ARPA’s Coronavirus State and Local Fiscal Recovery Funds
President Biden’s American Rescue Plan Act (ARPA) established the Coronavirus State and Local Fiscal Recovery Funds (SLFRF) program. The SLFRF has been authorized at a level of approximately $350 billion to send to state, local, territorial, and tribal governments.
The SLFRF program, which has been criticized for lack of clarity since its inception, was created to support state and local governments with COVID-19 response and recovery efforts. It is administered by the U.S. Department of the Treasury.
Current Status of SLFRF Dollars
To date, about $198 billion of the $330 billion appropriated has been obligated by state and local governments according to Treasury’s most recently available data.
This includes tranches of the funding that were released after the pandemic officially ended when the COVID-19 public health emergency was terminated on May 11, 2023.

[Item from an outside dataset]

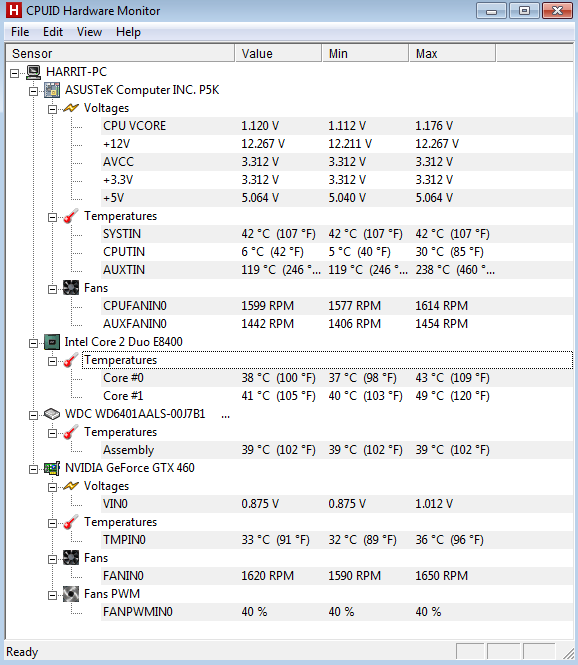578x665 pixels.
Task: Collapse the Intel Core 2 Duo E8400 node
Action: pyautogui.click(x=33, y=343)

The country is back to normal operations. Treasury, it seems, is not.
$90 billion remains to be obligated from the program. States were given until December 31, 2024 to obligate hundreds of billions in SLFRF dollars and until the end of 2026 to spend it – and that’s before the new rule went into effect today.
Anomalous Uses of SLFRF Money
Of the funds already obligated, EPIC has spotted several anomalies, including a perplexing set of expenditures that are reportedly helping exactly zero households recover from the pandemic.
Below are some examples, as identified by EPIC’s President and CEO Paul Winfree, of SLFRF dollars evidently being spent without any reporting demonstrating positive impact:
$71,000 spent by Madison, Wisconsin, on rental and utility assistance. This has served exactly zero households (as reported by Madison).
$291,000 spent by the Dane County, Wisconsin, for people being evicted to navigate the process and settle the eviction action. This has served exactly zero households (as reported by Dane County).
$136,000 spent by St. Louis, Missouri, on targeted cash assistance. This has served exactly zero households (as reported by St. Louis).
$2.1 million spent by Baltimore County, Maryland, to combat food insecurity. This has served exactly zero households (as reported by Baltimore County).
$2.2 million out ($9 million obligated) spent by the State of Nebraska for “educational work school nutrition work and other work required to operate a school facility.” This has served exactly zero households (as reported by the State of Nebraska).
Over $5 million spent by Clark County, Nevada, to “review [the] eligibility of applications to the Emergency Rental Assistance based on documents submitted.” This has served exactly zero households (as reported by Clark County).
Nearly $500,000 spent by Sacramento, California, on developing a meal delivery service program. This has served exactly zero households (as reported by Sacramento).
$10 million spent by a non-profit in DuPage County, Illinois, to “address food insecurity, housing instability, substance use disorder, behavioral health disorders, and other negative impacts caused by [COVID-19].” This has served exactly zero households (as reported by DuPage County).
This money, and billions of dollars more, may have been used legitimately and for reasons Congress intended and would approve. Indeed, the funds may have been spent well – these programs may have helped people even while increasing the national debt – but without proper reporting, we will never know.
No potential good done negates the reporting requirements or the fact that supposedly zero households have been accurately tracked as being supported by these “fiscal recovery” dollars.
Oversight Is Needed
Either the reporting requirements are problematically lax or something concerning is going on somewhere between the state and local governments and the Treasury Department.
Regardless of the cause, the fact that these anomalies are so frequent in Treasury’s data set should not be ignored.
This calls for more oversight over ARPA money, with particular attention paid to the SLFRF.
Congress would be well within its authority to examine every ARPA dollar, and in fact, House Oversight Committee Chairman James Comer has already called for such review.
In a March 2022 hearing, while still serving as the Committee’s Ranking Member, Mr. Comer commented, “[ARPA] might have sent plenty of money out the door, but they refused to put guardrails in place to ensure that it was spent well.”
Now that Treasury appears to be lackadaisical with enforcing reporting requirements, Congress may want to begin its next round of oversight on the anomalies in the SLFRF.